Somewhere below is a line with "The width and" and, later, a line with "Click the Description"; repeat those two lines and all the lines between them, exactly as they are.

• **TASK DATA**:
::::
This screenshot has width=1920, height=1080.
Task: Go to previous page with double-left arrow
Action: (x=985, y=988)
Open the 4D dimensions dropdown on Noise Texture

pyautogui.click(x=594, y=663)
::::
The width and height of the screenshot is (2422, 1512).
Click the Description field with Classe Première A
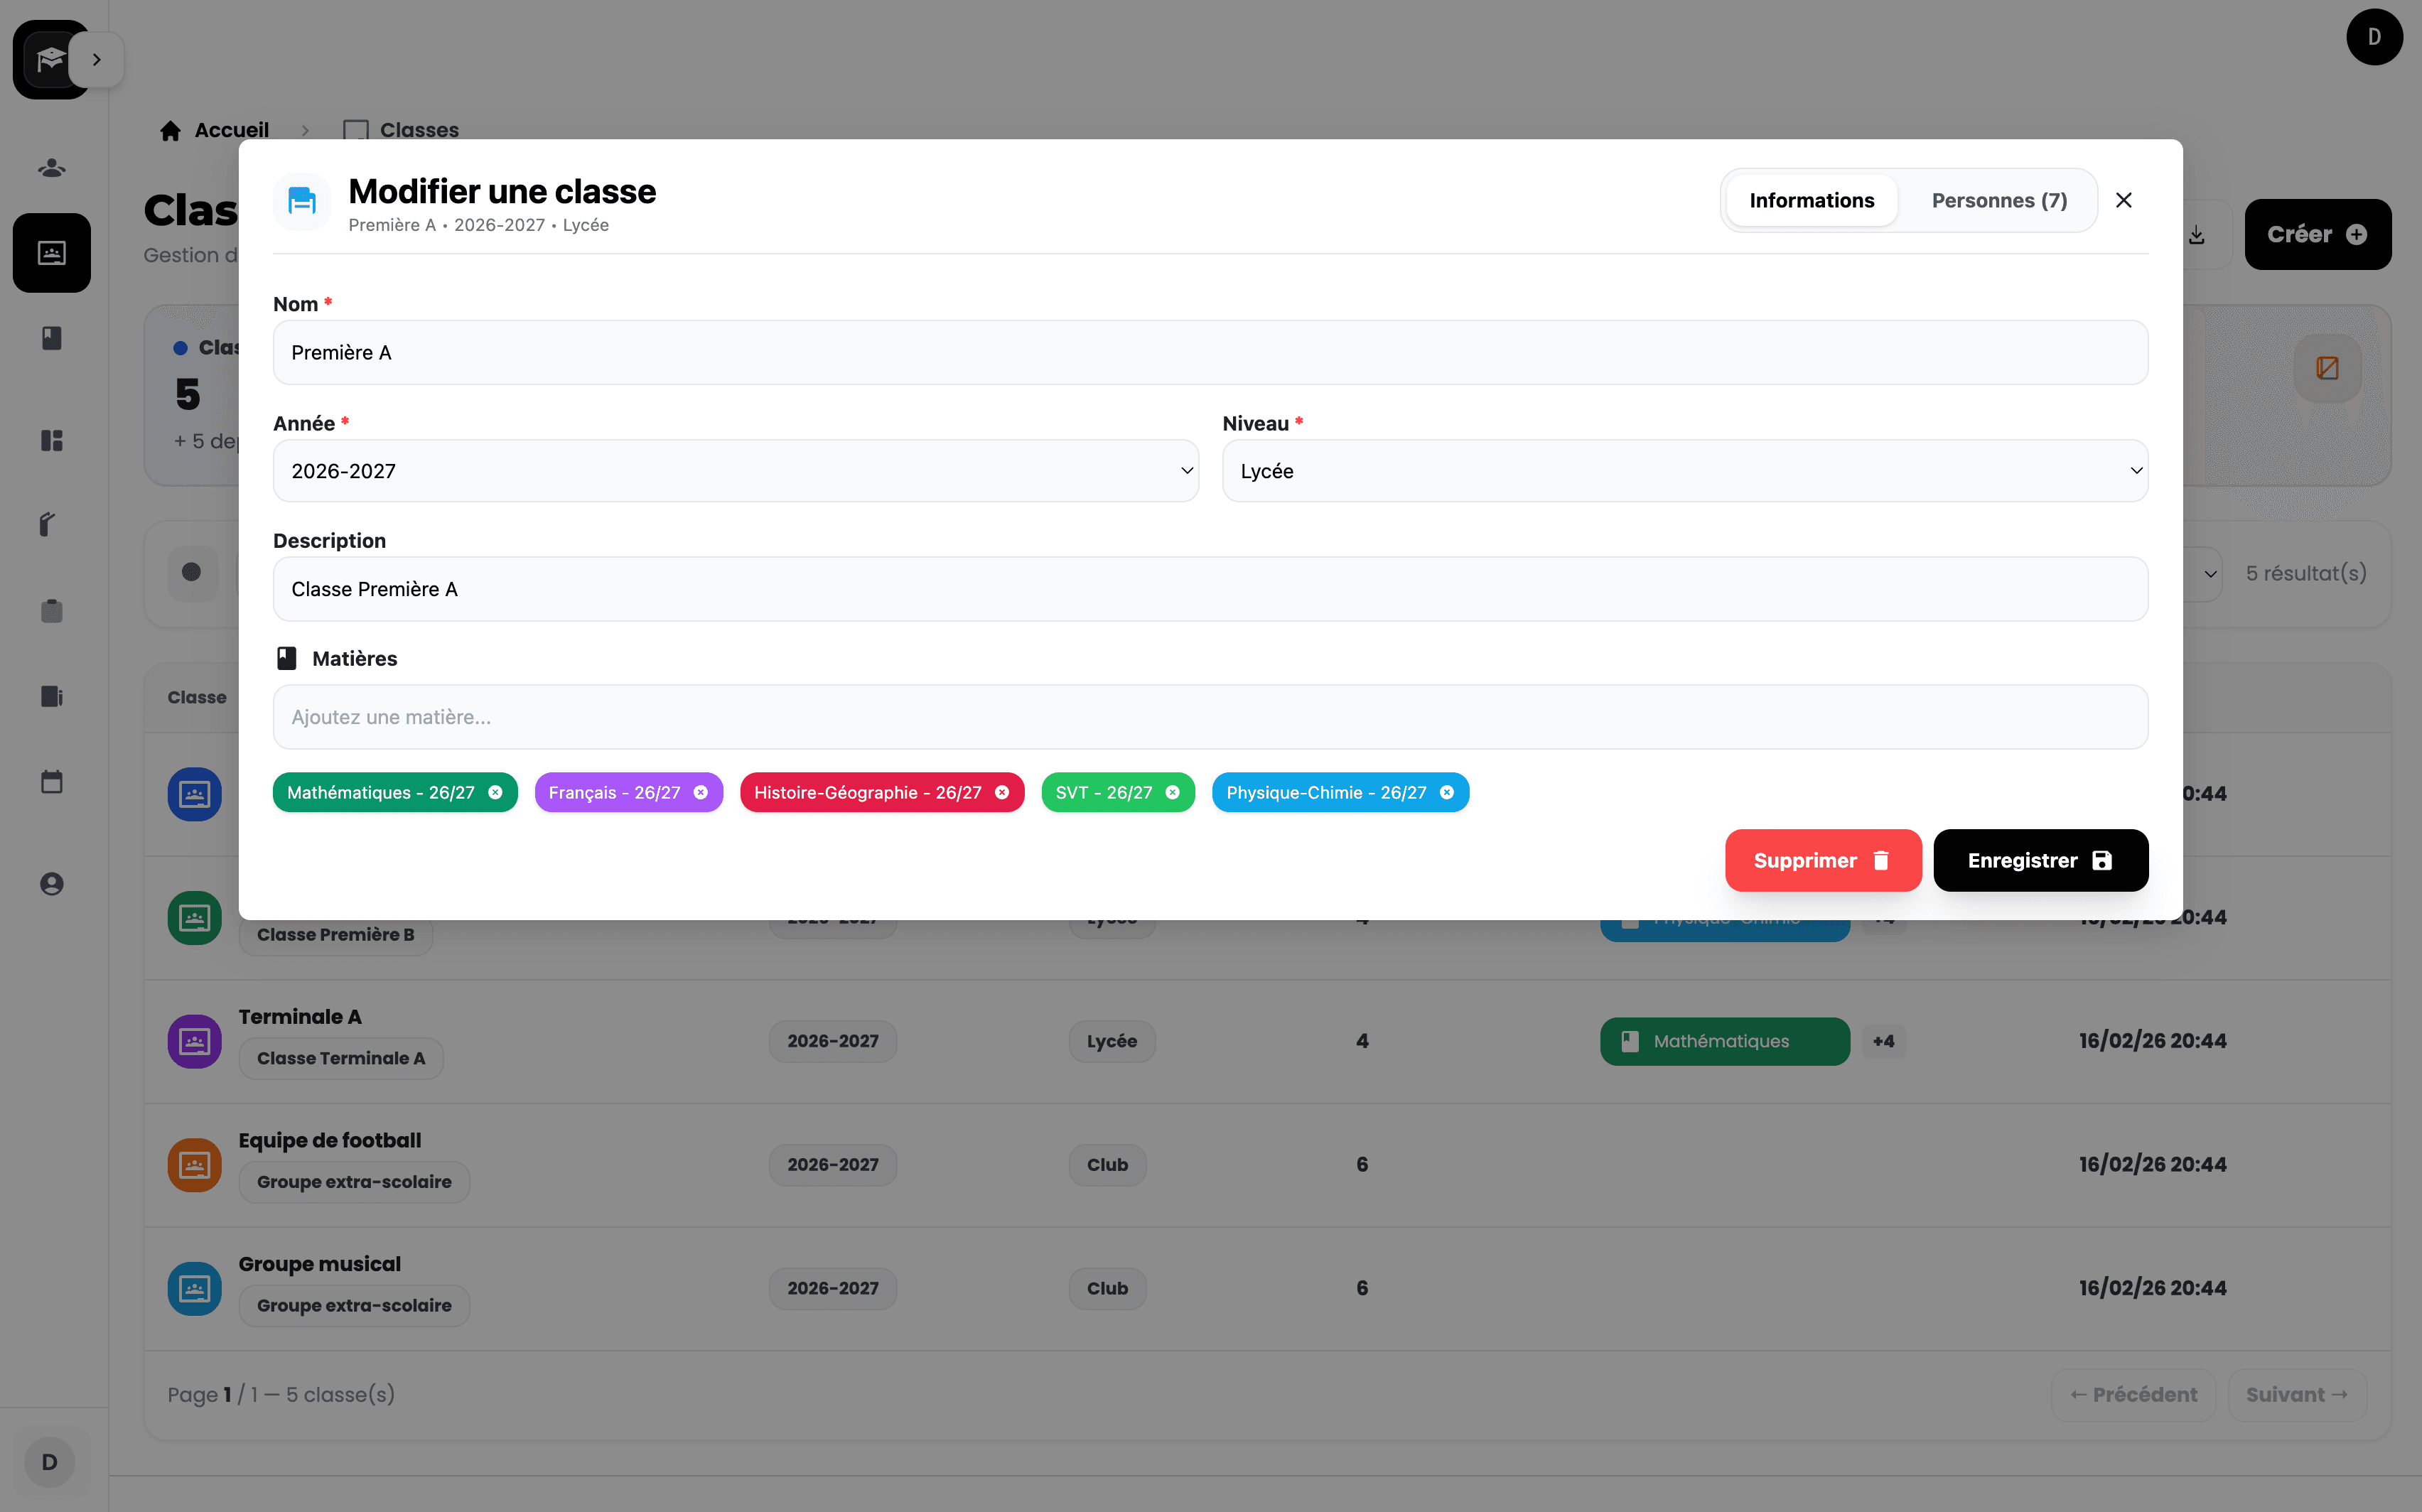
::::
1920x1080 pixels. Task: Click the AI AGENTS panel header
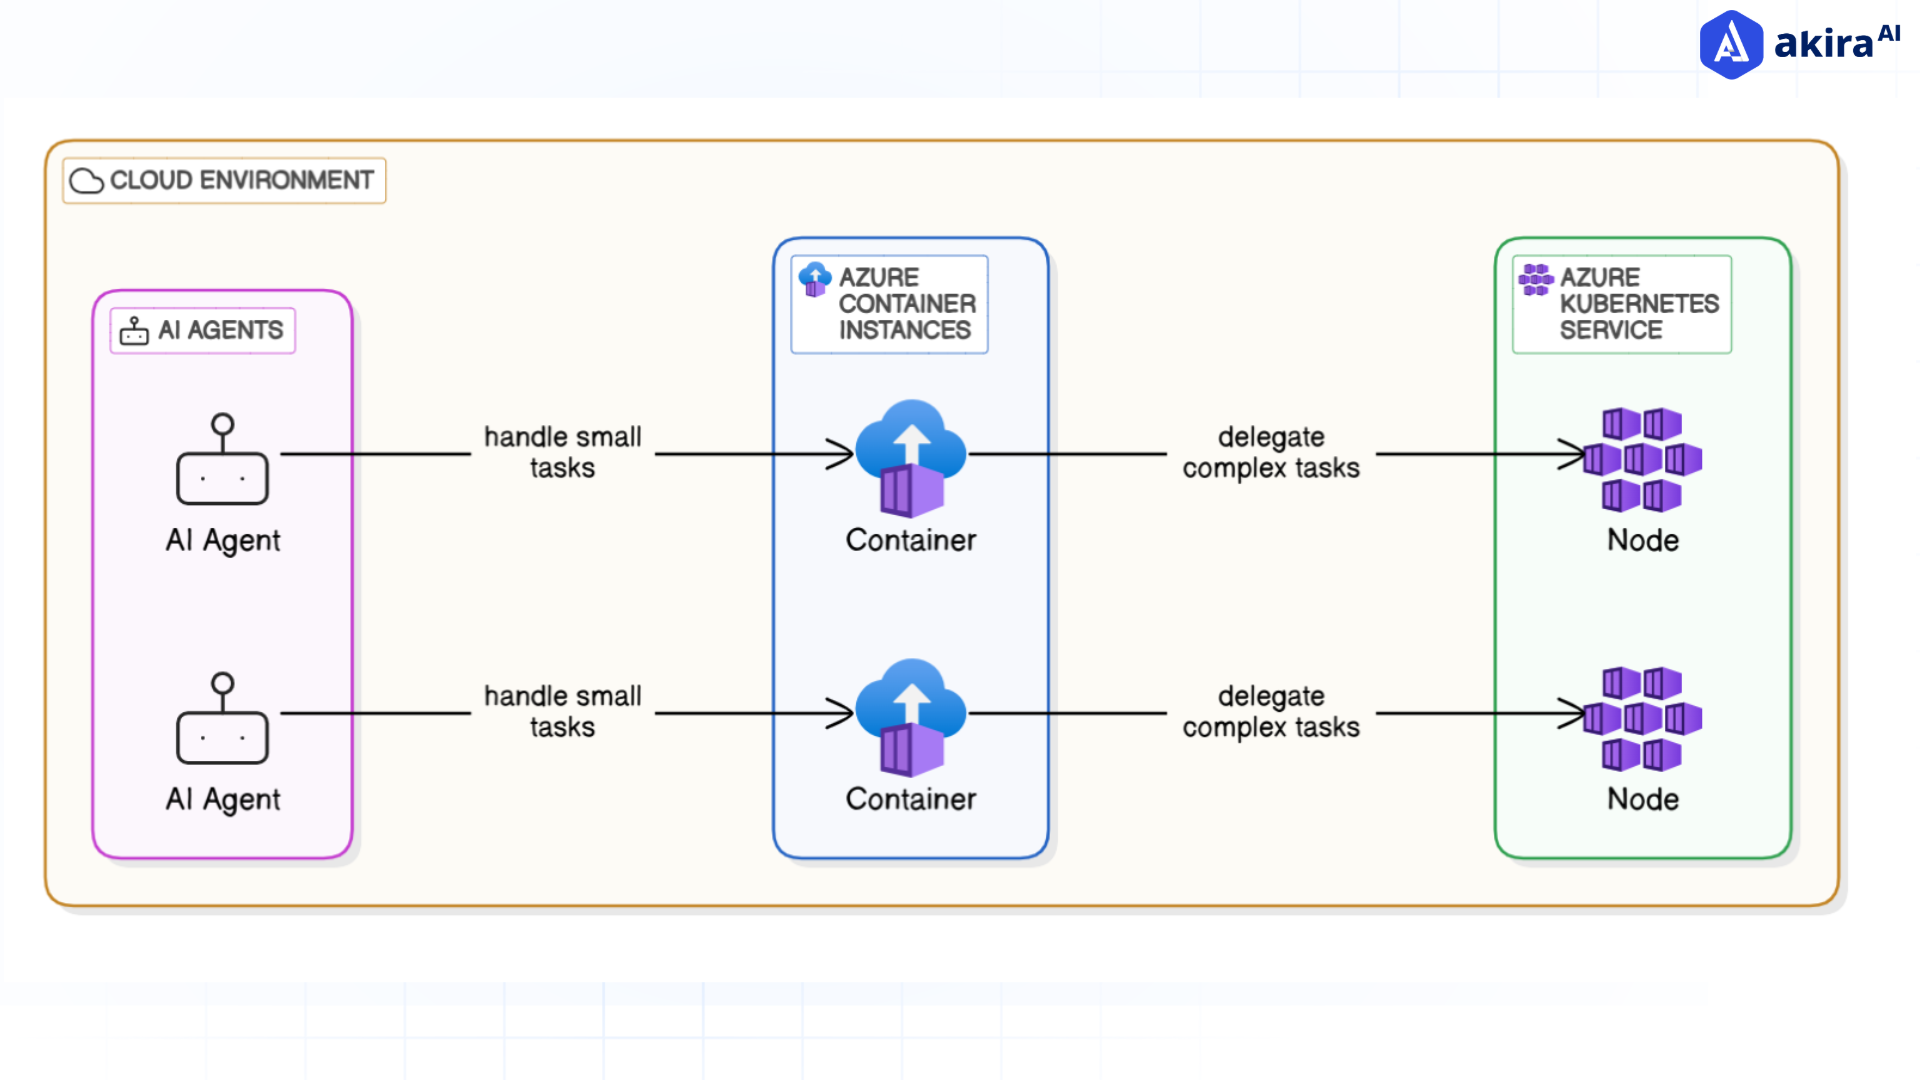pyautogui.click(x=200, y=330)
::::
• **RESPONSE AREA**:
The width and height of the screenshot is (2422, 1512).
Click the Description field with Classe Première A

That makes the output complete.